This method requires that versioning is enabled in the S3 bucket.

When you want to create a "lock", first do a PutObject request to a key you want to act as a lock. I usually add .lock to the end of my keys to make sure nothing else would assign that key. When your PutObject request succeeds, store the VerionId and LastModified responses associated with that newly created object (version). Then immediately run a ListObjectVersions request with the key as the Prefix to get all the existing versions of that object. Check to see what versions have an older LastModified datetime than the one you created. If older versions do exist, then you can't get the lock (the file is already locked by another process). If not, then you've got the lock. To release the lock, simply delete that version using DeleteObject.

The only race condition that I can think of could be due to the LastModified datetimes. They have a resolution of 1 ms, so theoretically two versions could have the same LastModified datetimes. I would be impressed if this could happen or actually cause an issue with an implementation.

[Collected data]
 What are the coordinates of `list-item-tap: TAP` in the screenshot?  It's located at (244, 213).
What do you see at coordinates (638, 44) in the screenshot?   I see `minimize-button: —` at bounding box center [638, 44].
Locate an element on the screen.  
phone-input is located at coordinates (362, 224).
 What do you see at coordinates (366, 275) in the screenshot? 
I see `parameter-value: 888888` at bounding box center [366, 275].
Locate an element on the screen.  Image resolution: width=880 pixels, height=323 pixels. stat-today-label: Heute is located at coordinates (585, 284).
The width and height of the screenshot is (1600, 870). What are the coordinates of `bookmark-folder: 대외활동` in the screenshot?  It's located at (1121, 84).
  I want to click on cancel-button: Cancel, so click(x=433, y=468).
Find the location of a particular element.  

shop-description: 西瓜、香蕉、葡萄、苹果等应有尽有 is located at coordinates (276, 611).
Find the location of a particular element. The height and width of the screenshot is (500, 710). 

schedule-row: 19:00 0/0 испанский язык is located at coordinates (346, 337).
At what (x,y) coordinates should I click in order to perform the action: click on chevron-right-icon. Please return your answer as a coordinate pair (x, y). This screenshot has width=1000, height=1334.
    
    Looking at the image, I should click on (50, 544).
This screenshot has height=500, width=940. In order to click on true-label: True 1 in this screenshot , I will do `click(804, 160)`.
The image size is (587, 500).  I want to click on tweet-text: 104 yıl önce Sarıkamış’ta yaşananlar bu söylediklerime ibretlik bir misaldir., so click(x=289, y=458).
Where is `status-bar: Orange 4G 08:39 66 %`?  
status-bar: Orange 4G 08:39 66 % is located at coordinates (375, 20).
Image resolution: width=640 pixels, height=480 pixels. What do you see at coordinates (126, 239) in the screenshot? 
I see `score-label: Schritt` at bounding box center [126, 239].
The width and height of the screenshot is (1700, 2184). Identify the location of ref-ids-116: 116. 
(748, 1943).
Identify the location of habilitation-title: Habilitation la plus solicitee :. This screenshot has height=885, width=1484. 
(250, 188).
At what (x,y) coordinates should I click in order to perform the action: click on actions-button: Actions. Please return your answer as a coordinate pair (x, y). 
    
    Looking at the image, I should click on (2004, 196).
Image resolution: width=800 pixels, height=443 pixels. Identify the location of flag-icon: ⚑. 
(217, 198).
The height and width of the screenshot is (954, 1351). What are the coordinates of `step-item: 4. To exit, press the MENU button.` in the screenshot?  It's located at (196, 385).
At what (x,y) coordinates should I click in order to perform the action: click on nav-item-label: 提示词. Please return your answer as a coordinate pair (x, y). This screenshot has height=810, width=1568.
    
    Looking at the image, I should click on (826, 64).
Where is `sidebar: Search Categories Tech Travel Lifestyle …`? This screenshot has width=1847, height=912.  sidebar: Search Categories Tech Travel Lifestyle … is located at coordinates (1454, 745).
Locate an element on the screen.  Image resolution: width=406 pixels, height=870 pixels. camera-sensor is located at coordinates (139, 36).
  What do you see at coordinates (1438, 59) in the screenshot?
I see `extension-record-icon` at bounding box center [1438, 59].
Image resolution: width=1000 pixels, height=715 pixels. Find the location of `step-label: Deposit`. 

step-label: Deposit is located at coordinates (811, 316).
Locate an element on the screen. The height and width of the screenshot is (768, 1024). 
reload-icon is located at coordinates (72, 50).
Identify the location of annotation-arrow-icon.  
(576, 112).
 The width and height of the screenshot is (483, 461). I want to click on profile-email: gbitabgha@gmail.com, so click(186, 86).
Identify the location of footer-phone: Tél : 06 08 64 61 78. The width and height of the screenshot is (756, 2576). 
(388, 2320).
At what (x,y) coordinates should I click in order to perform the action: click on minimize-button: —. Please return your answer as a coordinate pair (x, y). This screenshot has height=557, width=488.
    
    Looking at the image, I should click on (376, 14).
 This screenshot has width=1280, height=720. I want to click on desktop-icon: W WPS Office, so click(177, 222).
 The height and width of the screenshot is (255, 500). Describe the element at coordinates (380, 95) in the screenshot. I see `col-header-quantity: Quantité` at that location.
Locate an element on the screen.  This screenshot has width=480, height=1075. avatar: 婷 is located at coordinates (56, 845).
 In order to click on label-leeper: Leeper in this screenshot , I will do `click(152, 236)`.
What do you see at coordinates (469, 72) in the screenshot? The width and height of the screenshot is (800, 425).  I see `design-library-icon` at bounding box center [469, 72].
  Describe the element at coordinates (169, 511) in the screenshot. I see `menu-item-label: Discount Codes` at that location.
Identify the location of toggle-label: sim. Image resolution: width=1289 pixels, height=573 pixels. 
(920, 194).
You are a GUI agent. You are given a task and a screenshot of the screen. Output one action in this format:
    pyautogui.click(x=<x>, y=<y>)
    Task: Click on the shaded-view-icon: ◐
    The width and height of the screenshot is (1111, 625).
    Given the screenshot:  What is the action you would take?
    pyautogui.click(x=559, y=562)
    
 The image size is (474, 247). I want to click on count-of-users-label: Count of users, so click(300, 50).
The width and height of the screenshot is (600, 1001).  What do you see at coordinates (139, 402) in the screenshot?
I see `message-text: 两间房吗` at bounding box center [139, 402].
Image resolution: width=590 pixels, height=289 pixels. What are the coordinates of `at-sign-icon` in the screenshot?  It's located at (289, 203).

**APPLY WHAT YOU READ**:
1. In the S3 locking method, why is .lock added to the end of the lock keys?
2. From the S3 locking method, write out the part that opens with the words containing "When you want" and closes with "version using DeleteObject.".
3. Write what comes next in the S3 locking method, picking up after its last sentence.

**ANSWERS BY ITEM NUMBER**:
1. It is added to make sure that nothing else would assign that key.

2.
When you want to create a "lock", first do a PutObject request to a key you want to act as a lock. I usually add .lock to the end of my keys to make sure nothing else would assign that key. When your PutObject request succeeds, store the VerionId and LastModified responses associated with that newly created object (version). Then immediately run a ListObjectVersions request with the key as the Prefix to get all the existing versions of that object. Check to see what versions have an older LastModified datetime than the one you created. If older versions do exist, then you can't get the lock (the file is already locked by another process). If not, then you've got the lock. To release the lock, simply delete that version using DeleteObject.

3.
This method can also allow for differentiating "shared" vs "exclusive" locks. During the PutObject request, use a consistent bytes body for "shared" vs "exclusive" locks so that the resulting md5 (ETag) is also consistent for those two lock states. In python I use b'0' for shared, and b'1' for exclusive. Whether there's much utility in having these two lock states is another question ;)

My only other caveat is that I've only tested this on Backblaze (because it's much cheaper).

I have actually implemented this in Python, but just recently. Consequently, I haven't created a docs page for it. If people are interested I can post a link and a short tutorial.